Friday, November 14, 2008

Wood Roasted Scallops and Other Inconveniences

The New York Times' Peter Baker writes the outline for what will most likely be the first chapter of the first volume of his life long chronicalization of The Obama Era. A growth industry, at the very least. Mr. Baker attempts to capture these brief pre-Inaugural weeks when Mr. Obama is still just one of us, if one of us is a sheltered, Ivy League trained, socialist professional politician who has been campaigning for the presidency since 2004.

Mr.Baker writes:

Life for the newly chosen president and his family has changed forever. Even the constraints and security of the campaign trail do not compare to the bubble that has enveloped him in the 10 days since his election. Renegade, as the Secret Service calls him, now lives within the strict limits that come with the most powerful office on the planet.


What was it Yeats wrote? Oh yes:

All changed, changed utterly:

A terrible beauty is born.

Precisely. Anyway . . . is Sydney Brillo Duodenum to believe that Barack Obama only just began living in a bubble? Really?

After two years of daily speeches and rallies, he has retreated into an almost hermitlike seclusion, largely hidden from public view and spotted only when he drops his two daughters off for school or goes for a workout at the gymnasium in a friend’s apartment building.

Well, flop sweat can be tough to get under control, so laying low is perfectly understandable.

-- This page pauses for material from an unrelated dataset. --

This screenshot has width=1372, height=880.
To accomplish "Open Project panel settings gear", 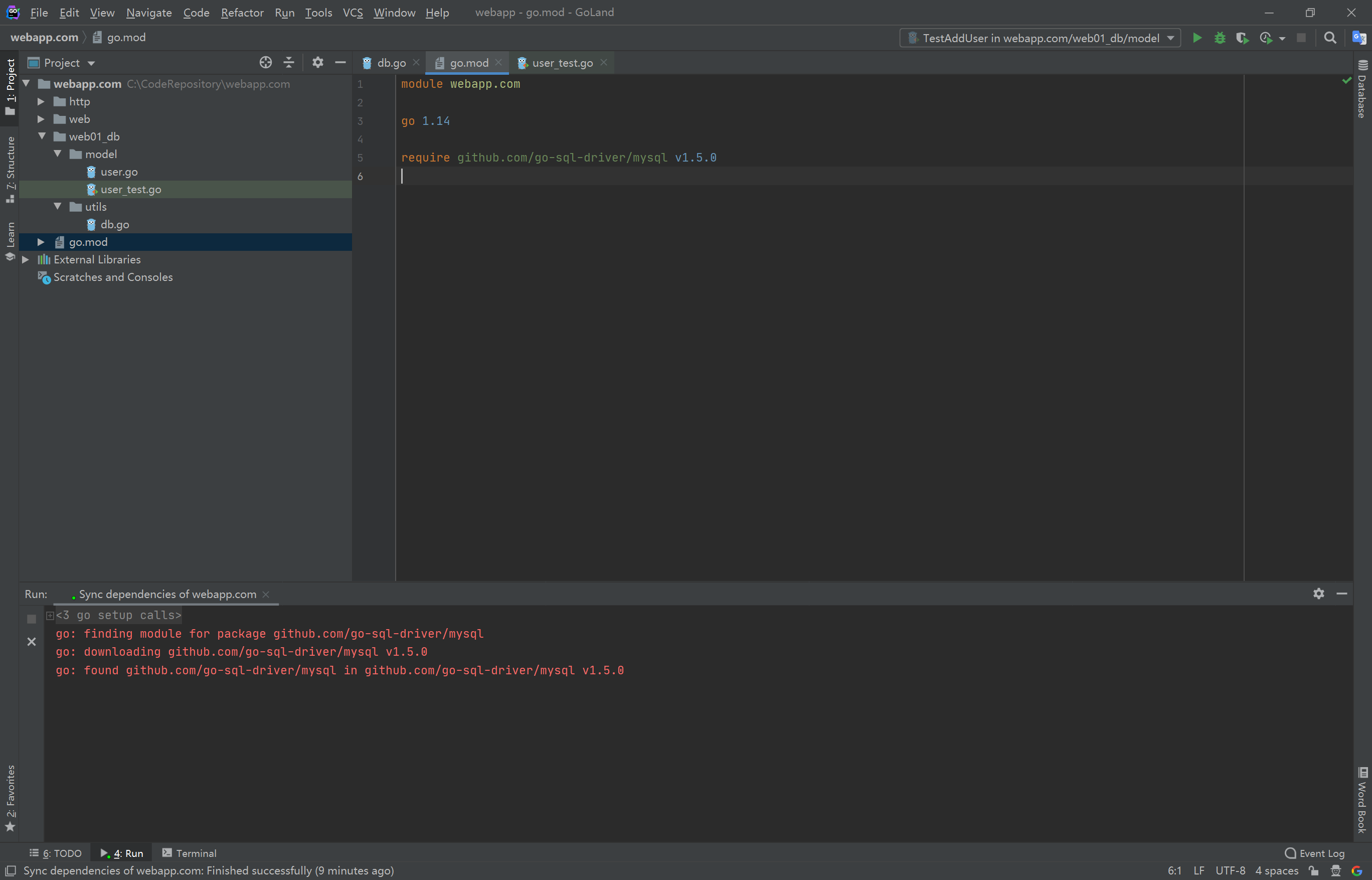I will click(x=317, y=63).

“This is a tremendous personal transition, as well, far beyond what anyone could imagine,” said Alexi Giannoulias, the Illinois state treasurer and a close friend. “Little things, like going to the gym, going to the movies, going to dinner with his wife, none of that will ever be the same again. Things that we take for granted.”
It plays for you, sir.


Baker interviews regular people living within His Presence:

“It’s changed. It’s a little inconvenient, just a little, when you have to go around three blocks to go one block. I don’t mind, though, because I got the president I voted for. If the price is a little inconvenience, that’s O.K.” -- Mesha Caudle, 45, who lives a block from the Obamas.
Oh, honey, you ain't seen inconvenience yet. None of us have.

But no one has been more effected by the election than Mr. Obama:

For Mr. Obama, it means no more casually stopping by the Medici for pastries or heading over to Valois for lunch or window shopping with the girls at 57th Street Books, at least not without elaborate preparation. He did manage to take his wife, Michelle, on Saturday night to Spiaggia, a four-star Italian restaurant in downtown Chicago, where the future president loves the wood-roasted scallops.
Suffer the little pastries. And often times Sydney Brillo Duodenum has "window shopped" for books with his children, hoping one day to actually enter the book store and, perchance, open a long lost favorite, such as Audacious Dreams from My Deadbeat Dad. Still, just a regular middle class day that ends with a $28 plate of scallops. The kind of day none of us will be able to enjoy once Mr. Obama begins - how do they say it? - oh, yes - fucking with the economy.

“He seems to be very, very focused on the transition,” said his friend, John W.Rogers Jr.chairman of Ariel Investments, who lent office space to Mr. Obama until the federal space was available. “It doesn’t seem to have changed him at all. He’s the same relaxed, in-control, engaging Barack that he’s always been. I’ve been struck by that, that it hasn’t shifted him.”
As suspected. Everything and everyone must change. Except Mr. Obama. And the wood roasted scallops. Do not fuck with Mr. Obama's scallops.